So you wanna gain some good ‘ol Weightlifting strength in your garage gym. Look no further, because the Outsiders are introducing our first garage gym Weightlifting program from our coach, Matt Bruce.
About Coach Matt Bruce
Matt Bruce is part of a long line of successful strength and conditioning coaches from Gayle Hatch Weightlifting. With over 17 years of experience in Olympic weightlifting, Coach Bruce has profound knowledge in program design and periodization for explosive strength, power, and force velocity development. Matt’s experience as an Olympic weightlifting National Champion and member of multiple Junior and Senior World teams make him one of the most decorated strength and conditioning coaches in the country.
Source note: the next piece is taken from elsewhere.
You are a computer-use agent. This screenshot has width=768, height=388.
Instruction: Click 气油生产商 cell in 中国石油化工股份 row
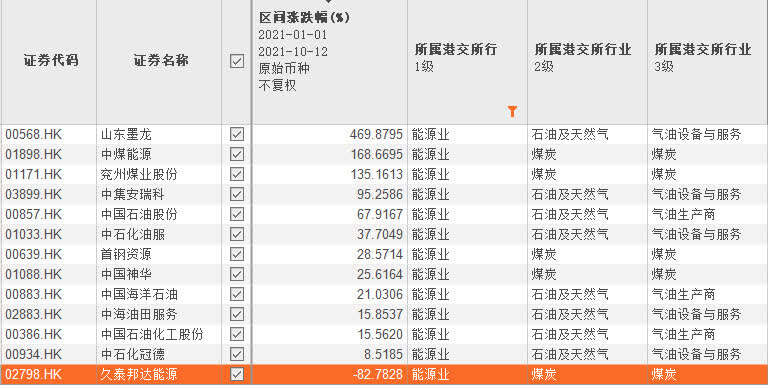pos(683,334)
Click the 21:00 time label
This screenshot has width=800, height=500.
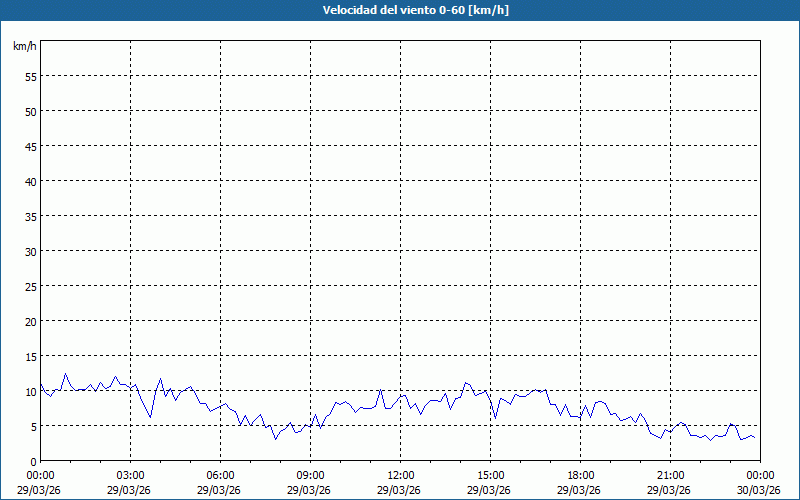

Matt’s records during his career include a best snatch of 152 kg (334 lbs.) and best clean and jerk of 192 kg (422 lbs.) at a body weight of 85 kg (187 lbs.).
Matt graduated from Louisiana State University with a Master’s degree in Kinesiology. Matt is a certified CrossFit Olympic Weightlifting coach and a certified Olympic Weightlifting Sports Performance coach from USAW.
Who wouldn’t want to be like Matt Bruce? I’d do what he says when it comes to implementing a garage gym Weightlifting program… I mean look at the guy.
Matt Bruce’s Tips for Garage Gym Weightlifting Program Success
When and What Exercises to Wear a Belt
Everyone knows that one guy in the gym who comes in with a mountain full of gear. Belt, wrist wraps, straps, hookgrip tape, knee sleeves, and maybe even some special chalk. Every set is done with all of this equipment on. How necessary are these things, particularly a belt?
Think of your performance as how your brain reacts to caffeine. When your brain receives caffeine, it is momentarily stimulated and performs at a higher level. Unfortunately, however after using caffeine everyday multiple times a day your brain needs more and more. It gets to a point to where you need it to even function normally. The usage of a belt is analogous to this. While it is useful for a momentary burst in performance such as a PR attempt, when using at weights under 90% it is truly unnecessary. It can become a crutch and undermine your core development.
This goes to squats, deadlifts, cleans, and snatches. For things like clean pulls it truly is not necessary. When trying to develop positional strength it should be done raw. The reason being is that once you put a belt on for a PR attempt you will have done many reps of pulls with said weight with no belt. Your body will be more than ready for the weight.
Tips on Proper Feet Placement for the Squat & Starting Position of the Clean or Snatch
Have you ever had a coach tell you toes out in your squat and wondered why it is? An athlete’s knees will track over the feet for the squat. If an athlete has their feet pointed straight ahead, then the knees will track straight ahead and therefore not optimal for strength production.
For the vast majority of athletes anatomically speaking the positioning of the femur and how it attaches into the hip joint leads the feet pointed slightly outward to being the most optimal for mobility concerns, especially to avoid possible impingements.
Most importantly however, rotating your feet outward slightly will put your glutes in a more optimal positioning for power production. Your glutes are lateral rotators of the thighs, so when your toes are pointed inwards the glutes are in a more lengthened position which leads to less power production. Turning the toes slightly outward puts them at the optimal length for both squatting and the Olympic lifts.
Remember that this will work for most athletes meaning about 99%, so there may always be that one athlete who has a different anatomy for squatting. Especially when an athlete complains of pain in the front of the hip, proper mobility testing is needed to assess.
3-month Program: An Overview
So now that we have some tidbits of knowledge, some nuggets of joy, here’s what you can look forward to in our next garage gym Weightlifting program for Outsiders:
Focuses on general physical preparedness [GPP] to help you establish a base level of strength, speed, and power. You will see some BB complexes intermingled in the program to aid in developing your ability to move some weight!
This month we are slightly increasing our intensity,(i.e. going heavier)! We are still developing your base with linear periodization to set the platform for month 3, and establish some new PR’s!
This month is an intensification month! You will see heavier lifts and on week 3 of this cycle be prepared to MAX! This is the month where all your hard work and previous development will come into action!